MS. KIM: What is Microsoft doing in this space?

MS. JOHNSON: We’re enabling that space. We’ve come out with our connected-vehicle platform,

which takes care of a lot of the plumbing, if you will, that the car needs to go through; the aggregation of

data from all of the different sensors, off-loading it, and analyzing it in the cloud. We’ve looked at a set

of tools that can enable OEMs in the space.

MS. KIM: What is Microsoft’s next big growth opportunity?

MS. JOHNSON: We have a big focus in AI. Just over a year ago we announced a reorganization.

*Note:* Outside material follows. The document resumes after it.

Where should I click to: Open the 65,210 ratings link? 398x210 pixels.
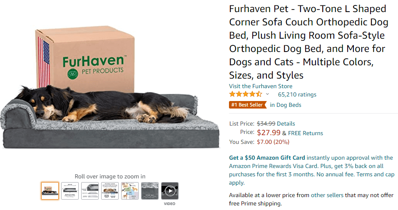(297, 94)
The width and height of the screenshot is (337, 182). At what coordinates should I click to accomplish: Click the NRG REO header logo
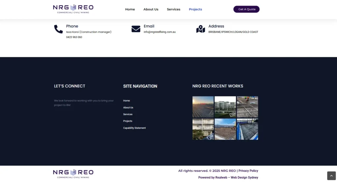pyautogui.click(x=73, y=9)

We’ve had AI on our campus for about 25 years, so we’ve put a lot energy into that, and this

reorganization will help refocus even more.

MS. KIM: You are both rare female senior leaders in your industries. What can companies do to

promote more women into senior roles?

MS. NASON: Well, if they could just send an email out tomorrow, and promote a bunch of people.

(LAUGHTER) I hope Jamie Dimon is listening.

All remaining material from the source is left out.